THE EFFECT OF INCREASED AUDIT DISCLOSURE ON INVESTORS' PERCEPTIONS OF MANAGEMENT, AUDITORS, AND FINANCIAL REPORTING: AN EXPERIMENTAL INVESTIGATION

Doxey, Marcus M. 01 January 2013 (has links)
Standard setters recently proposed increasing audit disclosures and reporting. Two experiments examine the effects of auditor-provided disclosures on financial statement users’ perceptions of auditor independence, management credibility, reporting quality, materiality, and investment decisions. In the first experiment, I manipulate auditor agreement with management’s estimates and whether the estimates are incentive-consistent for management. I find that users view auditors as more (less) independent when they agree (disagree) with management, given an unqualified opinion. I also find that users are able to identify management bias using audit disclosures, and that the disclosures are value-relevant.

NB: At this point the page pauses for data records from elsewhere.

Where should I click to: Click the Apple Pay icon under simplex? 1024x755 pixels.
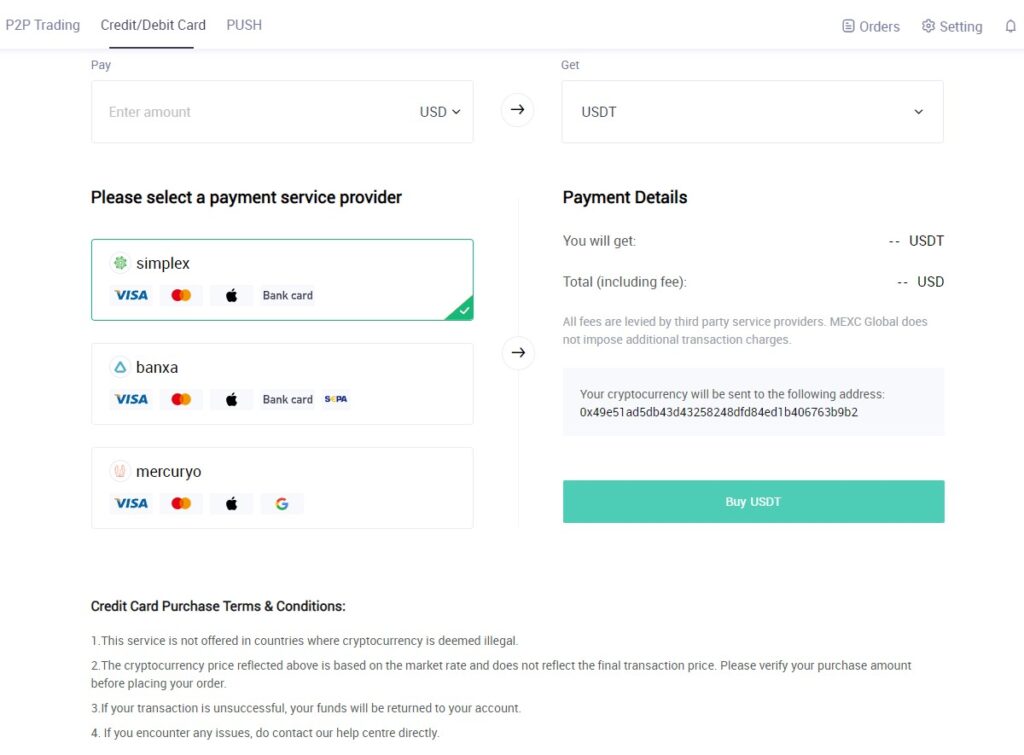tap(232, 295)
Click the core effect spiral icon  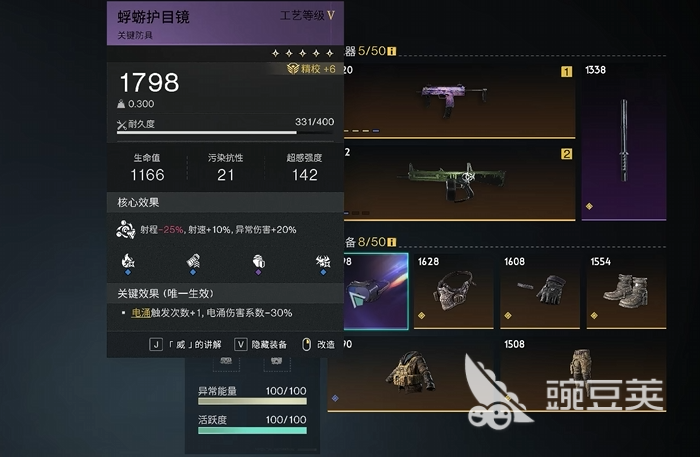(x=125, y=230)
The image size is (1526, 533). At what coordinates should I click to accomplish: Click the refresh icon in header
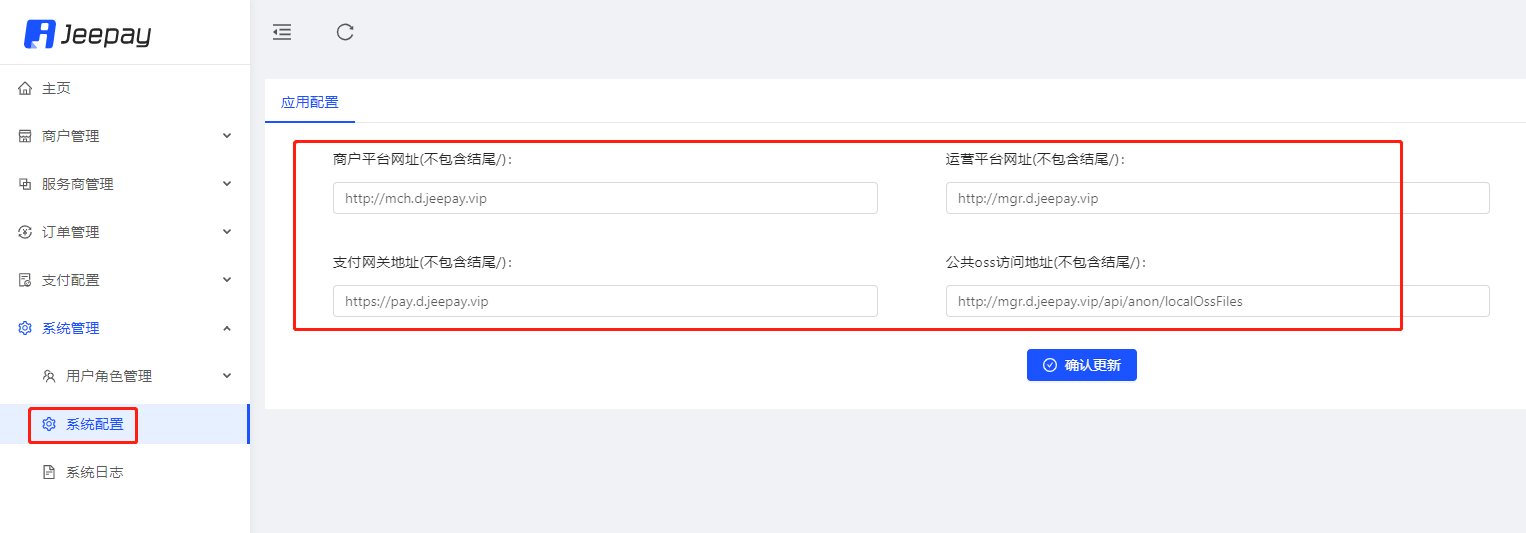345,32
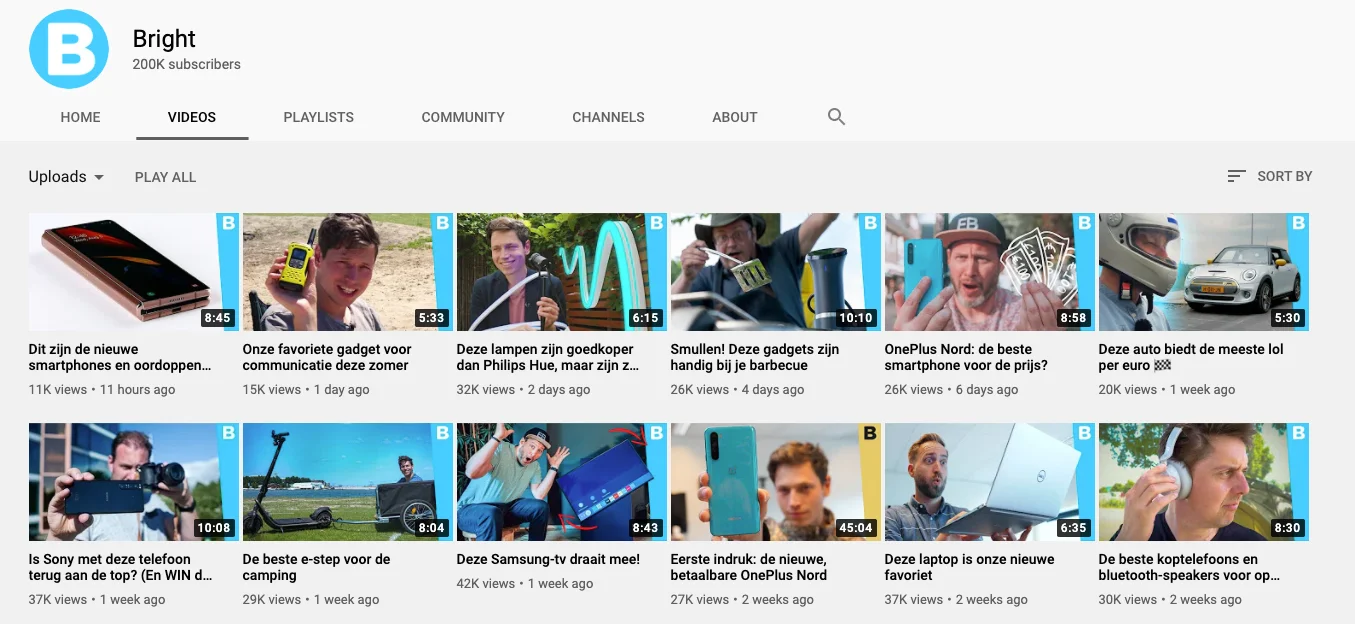Go to the Community tab
1355x624 pixels.
463,117
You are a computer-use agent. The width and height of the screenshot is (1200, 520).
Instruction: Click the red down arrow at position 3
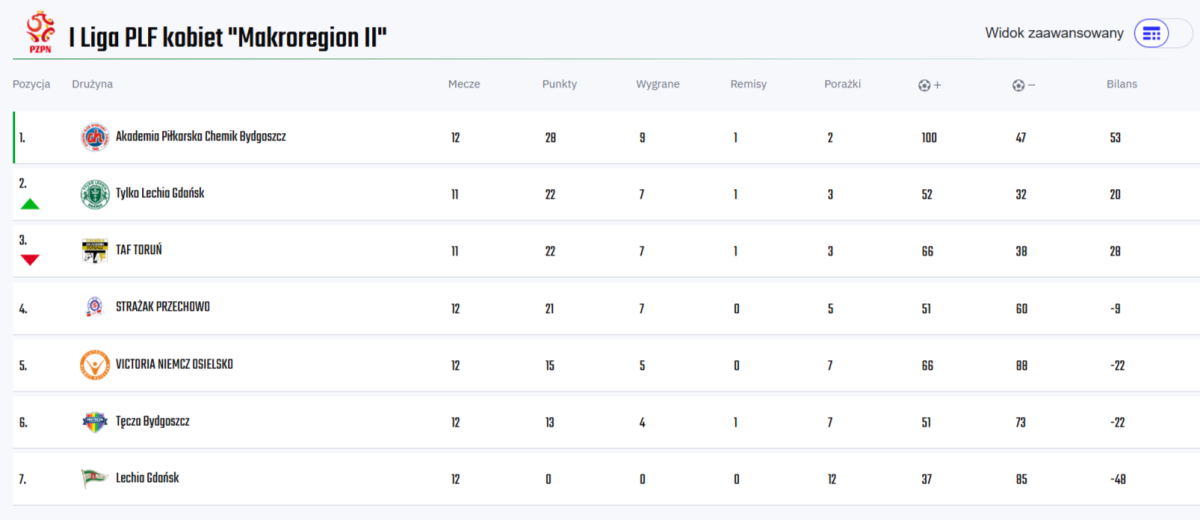[x=30, y=260]
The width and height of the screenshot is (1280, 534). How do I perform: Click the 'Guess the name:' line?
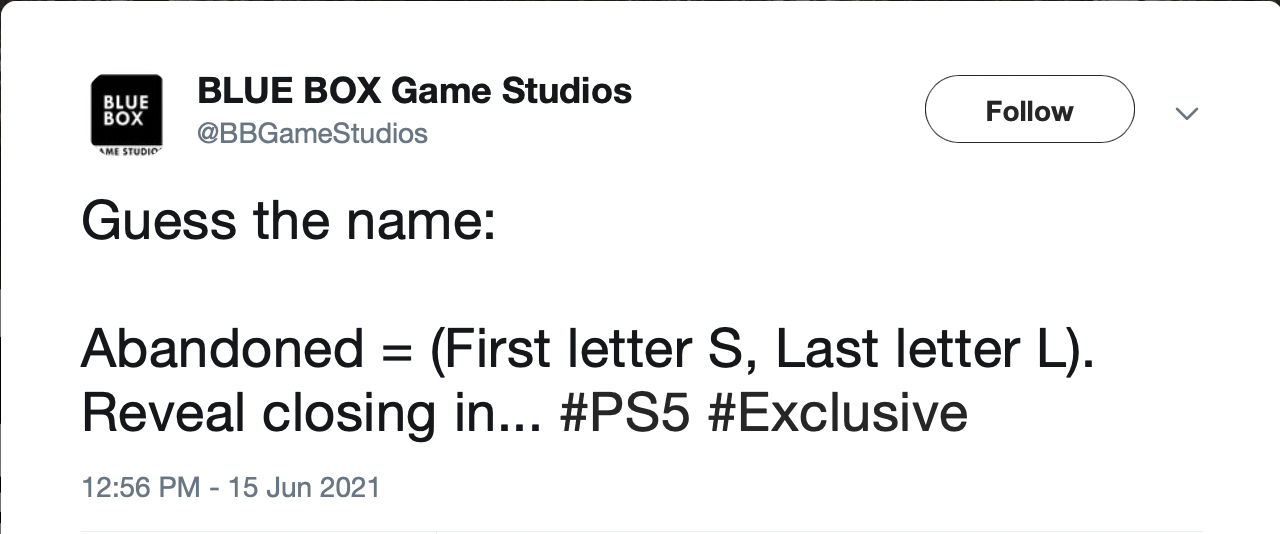pos(288,221)
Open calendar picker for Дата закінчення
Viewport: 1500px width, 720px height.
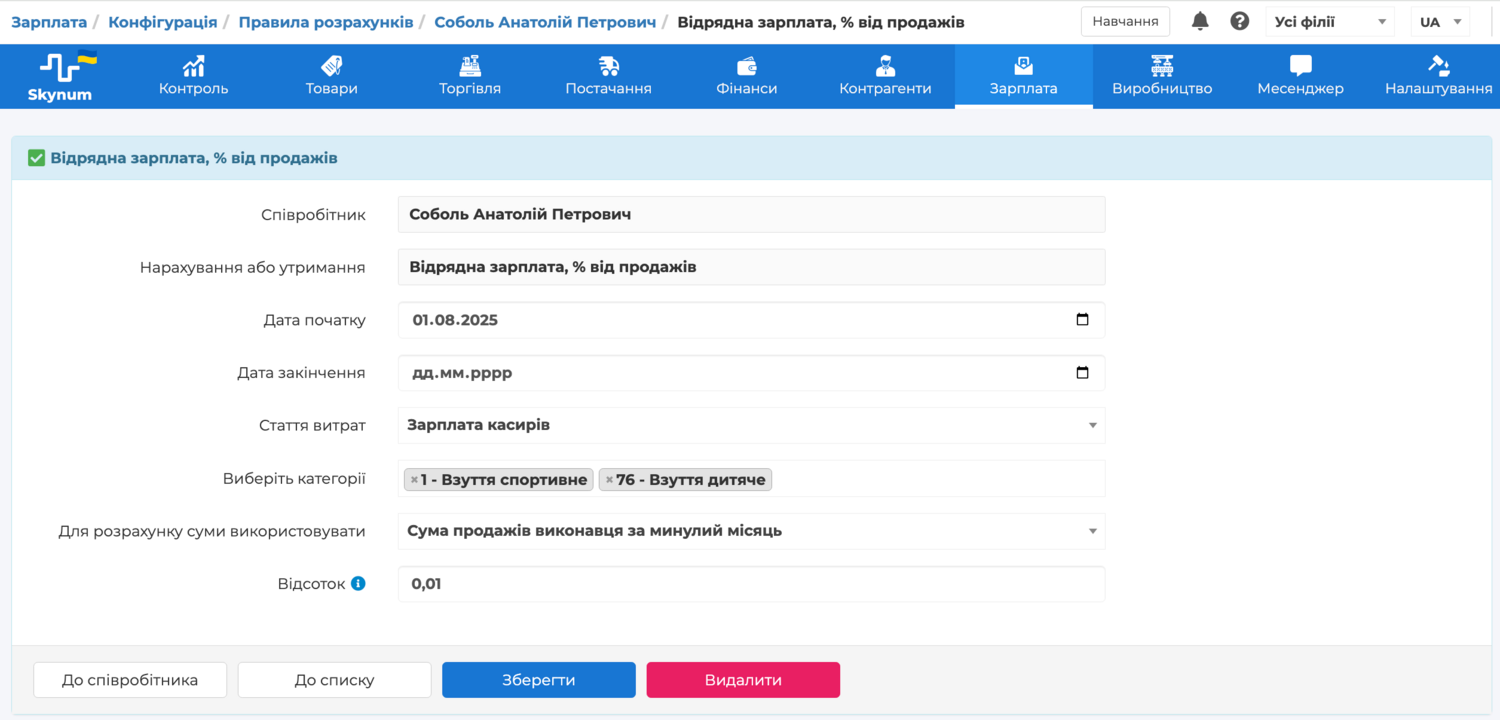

In the second experiment, I provide users with either an explicit or implicit materiality disclosure and elicit users’ materiality judgments either before or after the disclosure. I find that users’ materiality judgments are closer to the auditor’s when elicited after an explicit materiality disclosure. Path analysis demonstrates that users’ materiality judgments affect subsequent investment and audit-related judgments but do not affect important decisions related to auditor liability and investment. The findings provide empirical support for the argument that additional audit disclosures would increase the transparency and value-relevance of the audit report.